Evie gave Odessa her phone. “Go to my contacts and search for Cameron Broussard. Let him know what’s going on and that he’s needed here.”

“Really?” Bryson asked, pulling a stethoscope from the table of supplies and handing another to Evie.

“He’s a good vet,” she said, taking the stethoscope. “This is bigger than my feelings or your ego. It’s about the dogs.”

She was right. He fucking hated that she was right, but she was.

He and Evie started with the assessments. It was clear that two of the dogs—two puppies, which were the most vulnerable to the highly contagious virus—were in need of immediate attention. Their tiny bodies jerked violently.

“I’m not sure monoclonal antibodies will be enough for them,” Evie said. “They need a plasma transfusion.”

“I need to get them to the animal hospital,” Bryson said.

“I can’t handle all these dogs by myself,” Evie said. “Odessa,” she called over her shoulder. “Can you find Ashanti Wright in my contacts and tell her I need her here asap.”

Five minutes later, Ridley came through the door.

Evie’s voice rose in clear surprise. “Ridley?”

“Ashanti sent me to pick up sick puppies?” she said. “What? She said it was an emergency and I was two blocks away.”

“It’s not even six a.m. What are you even doing out at this time of the morning?”

“Get out of my business and give me the damn dogs,” Ridley said. “Where am I bringing them?”

Bryson rattled off the address of the animal hospital, which she typed into her phone. They secured the puppies in two small crates that Ridley carried out, one in each hand.

“You have no idea how weird that was,” Evie said. “It feels like I’m in the Upside Down.”

Cameron came in about twenty minutes later, his hair mussed and sweatshirt stained and wrinkled. He looked as if he’d rolled out of bed and threw on the first thing he picked up from the hamper.

He didn’t greet anyone, just set a black insulated cooler on the steel table where Bryson was inserting an IV into a Chihuahua mix.

“I brought all the monoclonal antibodies we had at the clinic, but it’s only eight doses,” Cameron said.

“Every bit helps,” Evie said. She gestured to her right. “Start with those over there.”

They worked for two hours, administering antibodies and fluids and examining the other dogs in the rescue to make sure they were not showing any symptoms of the virus.

Either by a miracle, or just damn fine veterinary skill, they managed to save each and every dog.

Bryson called the hospital to get an update on the puppies Ridley had brought in.

Relief weakened his muscles at the news that the puppies would make it.

All of the dogs that had been infected would have to undergo weeks of treatment; whether they would have a roof over their heads throughout that treatment remained to be seen.

Cameron left The Sanctuary as stone-faced as he’d arrived, barely speaking to anyone on his way out. Bryson, Evie, and Odessa retreated to the break room.

Evie stood with her back against the wall. She’d put her hair in a ponytail using a thick rubber band.

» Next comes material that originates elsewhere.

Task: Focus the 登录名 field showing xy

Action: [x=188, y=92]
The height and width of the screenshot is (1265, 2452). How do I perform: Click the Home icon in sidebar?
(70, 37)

“Well, if we didn’t already know The Sanctuary was truly done for, this was our biggest sign yet.” She pressed the heels of her hands to her eyes and let out a sigh. “All the money we raised at Barkingham Palace will need to be used for treatment.”

Bryson had come to the same conclusion.

“This never should have happened,” Odessa said, shaking her head. “All because of a power outage.”

While the doctors were busting their asses trying to save the dogs, Odessa had been trying to figure out how they got sick in the first place.

All the dogs had been vaccinated for parvo.

After some digging, she discovered the vaccines they were given had been stored in a refrigerator that was not hooked up to the generator.

During one of the city’s frequent power outages, the medicine, which must be kept below a certain temperature, had sat for hours with no power.

The dogs had all been vaccinated with a vaccine that had gone bad.

“Look at it this way,” Odessa said. “At least you all got to save the dogs one last time.”

Bryson knew she was right. They had been able to pull off a miracle. But that didn’t make this any easier, not when he knew how much Evie’s ultimate goal of saving the rescue meant to her.

Sometimes the wins they had to settle for were a far cry from the wins they originally set out for. It looked as if that would be the case with The Sanctuary.